Setahun yang lalu kedua orang gadis itu bersama dengan Chu Seng Kun, telah pergi berkelana untuk mencari Chu Bwe Hong yang Ienyap diculik orang! “Hah?!?" tiba-tiba Yap Kiong Lee menepuk dahinya. "Ingat aku sekarang! Wanita ayu.... wanita ayu yang bersama-sama dengan orang Bing-kauw itu..... hah, bukankah…. bukankah dia adalah Chu Bwe Hong? Wah, benar! Masa aku sampai lupa juga?" pemuda itu sibuk sendiri dengan pikirannya.
Sementara itu suasana tegang dan mencekam telah menyelimuti perjumpaan yang tak disangka-sangka tersebut. Tee-tok-ci segera membelalakkan matanya begitu melihat siapa yang datang.
"Hoho hihi.... selamat berjumpa nona-nona cantik!
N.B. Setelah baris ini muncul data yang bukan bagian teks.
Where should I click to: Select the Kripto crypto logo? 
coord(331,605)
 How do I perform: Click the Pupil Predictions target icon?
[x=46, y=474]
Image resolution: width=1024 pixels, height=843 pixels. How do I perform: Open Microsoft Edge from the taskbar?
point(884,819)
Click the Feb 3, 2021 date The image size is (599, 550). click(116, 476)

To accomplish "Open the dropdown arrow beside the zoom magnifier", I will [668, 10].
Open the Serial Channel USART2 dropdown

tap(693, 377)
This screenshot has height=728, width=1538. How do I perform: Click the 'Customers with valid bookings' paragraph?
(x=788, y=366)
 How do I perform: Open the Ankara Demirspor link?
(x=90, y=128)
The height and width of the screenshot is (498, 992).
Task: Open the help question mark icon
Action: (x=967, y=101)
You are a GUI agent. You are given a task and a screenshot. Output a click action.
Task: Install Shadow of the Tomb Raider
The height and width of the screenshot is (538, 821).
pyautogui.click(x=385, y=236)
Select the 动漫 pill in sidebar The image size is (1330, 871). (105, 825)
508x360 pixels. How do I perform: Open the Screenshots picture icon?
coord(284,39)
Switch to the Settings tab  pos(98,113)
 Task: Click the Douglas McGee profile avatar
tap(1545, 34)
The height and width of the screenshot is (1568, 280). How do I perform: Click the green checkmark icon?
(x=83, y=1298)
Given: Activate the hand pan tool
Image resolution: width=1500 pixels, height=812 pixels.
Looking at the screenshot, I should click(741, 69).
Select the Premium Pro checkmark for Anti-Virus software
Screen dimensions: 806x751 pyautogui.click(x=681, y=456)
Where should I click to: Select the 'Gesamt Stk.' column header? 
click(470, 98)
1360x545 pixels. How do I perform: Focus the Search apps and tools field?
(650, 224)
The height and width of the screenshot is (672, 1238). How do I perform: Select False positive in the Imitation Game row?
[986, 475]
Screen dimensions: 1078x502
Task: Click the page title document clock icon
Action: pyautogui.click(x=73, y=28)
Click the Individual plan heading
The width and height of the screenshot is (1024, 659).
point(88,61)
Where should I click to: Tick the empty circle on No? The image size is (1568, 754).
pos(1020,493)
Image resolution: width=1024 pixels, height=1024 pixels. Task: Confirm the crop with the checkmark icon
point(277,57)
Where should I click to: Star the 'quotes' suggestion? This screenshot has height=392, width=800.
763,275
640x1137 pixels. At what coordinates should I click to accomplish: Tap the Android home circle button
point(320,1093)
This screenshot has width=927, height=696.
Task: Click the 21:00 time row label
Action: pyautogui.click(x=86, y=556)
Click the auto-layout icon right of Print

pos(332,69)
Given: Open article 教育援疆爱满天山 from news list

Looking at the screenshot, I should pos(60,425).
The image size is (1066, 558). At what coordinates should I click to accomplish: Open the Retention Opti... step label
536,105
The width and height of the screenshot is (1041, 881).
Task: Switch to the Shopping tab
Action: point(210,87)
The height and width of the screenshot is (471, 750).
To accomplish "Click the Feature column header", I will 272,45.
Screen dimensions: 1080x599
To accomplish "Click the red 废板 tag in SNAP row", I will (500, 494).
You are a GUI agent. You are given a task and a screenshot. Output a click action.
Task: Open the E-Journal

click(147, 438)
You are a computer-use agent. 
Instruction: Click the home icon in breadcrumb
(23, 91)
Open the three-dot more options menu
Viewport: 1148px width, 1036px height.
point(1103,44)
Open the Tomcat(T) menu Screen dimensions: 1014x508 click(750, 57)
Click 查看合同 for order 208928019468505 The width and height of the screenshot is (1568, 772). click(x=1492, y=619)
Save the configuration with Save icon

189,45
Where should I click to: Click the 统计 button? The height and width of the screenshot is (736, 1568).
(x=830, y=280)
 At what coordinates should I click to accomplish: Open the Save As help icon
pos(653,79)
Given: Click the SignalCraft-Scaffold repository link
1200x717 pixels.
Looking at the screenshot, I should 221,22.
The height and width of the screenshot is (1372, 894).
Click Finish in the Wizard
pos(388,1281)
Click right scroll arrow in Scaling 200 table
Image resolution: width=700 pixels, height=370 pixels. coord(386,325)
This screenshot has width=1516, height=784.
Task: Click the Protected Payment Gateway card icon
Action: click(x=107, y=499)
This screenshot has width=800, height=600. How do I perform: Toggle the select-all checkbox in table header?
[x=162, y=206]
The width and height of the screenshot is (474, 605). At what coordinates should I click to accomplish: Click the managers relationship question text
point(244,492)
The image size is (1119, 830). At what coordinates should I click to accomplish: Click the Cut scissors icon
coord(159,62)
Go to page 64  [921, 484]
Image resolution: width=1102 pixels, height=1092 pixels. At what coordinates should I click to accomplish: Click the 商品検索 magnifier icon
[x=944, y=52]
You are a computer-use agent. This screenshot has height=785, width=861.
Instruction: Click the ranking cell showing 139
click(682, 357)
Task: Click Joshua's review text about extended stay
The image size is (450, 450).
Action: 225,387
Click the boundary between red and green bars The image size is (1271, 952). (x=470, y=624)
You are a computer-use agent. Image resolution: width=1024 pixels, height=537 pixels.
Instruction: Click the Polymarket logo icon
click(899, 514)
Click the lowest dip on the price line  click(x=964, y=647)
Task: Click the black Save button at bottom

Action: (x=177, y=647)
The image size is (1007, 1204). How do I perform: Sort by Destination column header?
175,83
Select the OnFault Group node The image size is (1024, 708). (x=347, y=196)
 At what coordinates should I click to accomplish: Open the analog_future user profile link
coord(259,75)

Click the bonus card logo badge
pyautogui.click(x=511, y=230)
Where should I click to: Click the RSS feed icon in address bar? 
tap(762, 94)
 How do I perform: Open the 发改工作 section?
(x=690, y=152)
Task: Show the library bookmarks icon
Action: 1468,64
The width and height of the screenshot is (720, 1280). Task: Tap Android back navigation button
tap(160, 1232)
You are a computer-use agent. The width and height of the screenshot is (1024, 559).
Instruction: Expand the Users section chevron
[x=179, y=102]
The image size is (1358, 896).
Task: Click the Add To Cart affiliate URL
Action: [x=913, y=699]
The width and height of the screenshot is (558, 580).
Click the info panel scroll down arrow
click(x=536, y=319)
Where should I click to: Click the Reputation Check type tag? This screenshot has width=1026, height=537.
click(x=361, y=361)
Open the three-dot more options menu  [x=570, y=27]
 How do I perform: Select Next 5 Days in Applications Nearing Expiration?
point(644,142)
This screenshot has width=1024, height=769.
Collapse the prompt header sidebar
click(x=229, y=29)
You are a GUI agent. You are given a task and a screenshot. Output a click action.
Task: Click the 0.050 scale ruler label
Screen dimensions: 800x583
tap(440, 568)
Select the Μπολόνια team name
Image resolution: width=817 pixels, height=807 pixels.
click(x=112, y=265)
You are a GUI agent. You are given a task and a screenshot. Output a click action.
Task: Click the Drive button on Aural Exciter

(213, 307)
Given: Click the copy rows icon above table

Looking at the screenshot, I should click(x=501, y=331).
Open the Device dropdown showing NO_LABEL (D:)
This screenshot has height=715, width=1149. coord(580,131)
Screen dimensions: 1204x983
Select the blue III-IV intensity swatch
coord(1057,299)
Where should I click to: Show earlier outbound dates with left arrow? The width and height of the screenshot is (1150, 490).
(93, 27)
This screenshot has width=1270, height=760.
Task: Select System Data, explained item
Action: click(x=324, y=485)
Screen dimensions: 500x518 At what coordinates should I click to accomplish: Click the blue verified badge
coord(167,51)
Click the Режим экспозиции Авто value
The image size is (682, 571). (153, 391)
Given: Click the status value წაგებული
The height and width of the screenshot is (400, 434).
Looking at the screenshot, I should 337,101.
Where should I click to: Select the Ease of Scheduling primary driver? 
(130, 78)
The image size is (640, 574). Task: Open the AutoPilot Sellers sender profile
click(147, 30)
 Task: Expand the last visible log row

Lo-hu sungguh tak mengira sama sekali kalau dapat bertemu dengan musuh-musuh lama di sini. Haha, nona dulu sungguh beruntung dapat lolos dari lorong jebakan di bawah tanahku..."
"Ya.....! Dan sekarang giliran kami untuk membalas perlakuanmu itu." Ho Pek Lian menjawab.
“Hihi-hohoho..... mau membalas? Ooo.... jangan harap! Dulu kalian selamat karena ada Yap Lo-cianpwe dan puteranya yang sakti (Yap Kiong Lee). Tapi kini kalian cuma ditemani pengemis-pengemis kelaparan seperti ini. Hihi hahaah...!”
"Bangsat!” tiba-tiba salah seorang dari pengemis itu membentak. "Kami tidak ada hubungannya sama sekali dengan kedua orang nona ini....! Kami adalah utusan-utusan dari Keh-sim Siauw-hiap. Jangan ngawur....!"
“Ohh, begitu! Wah... jika demikian bakalan ramai, nih! Tiga pihak saling berhadapan dan sebentar lagi kita bisa main bunuh-bunuhan, eh-eh-eh….! Bukankah begitu, koko…..?” Hoan Mo-li yang tadi baru saja berhantam dengan suaminya, kini menggelendot manja.
“Hmm, tentu saja…..kita dapat saling berlomba nanti siapa yang paling banyak membunuh orang di tempat ini.” Bouw Mo-ko tersenyum senang.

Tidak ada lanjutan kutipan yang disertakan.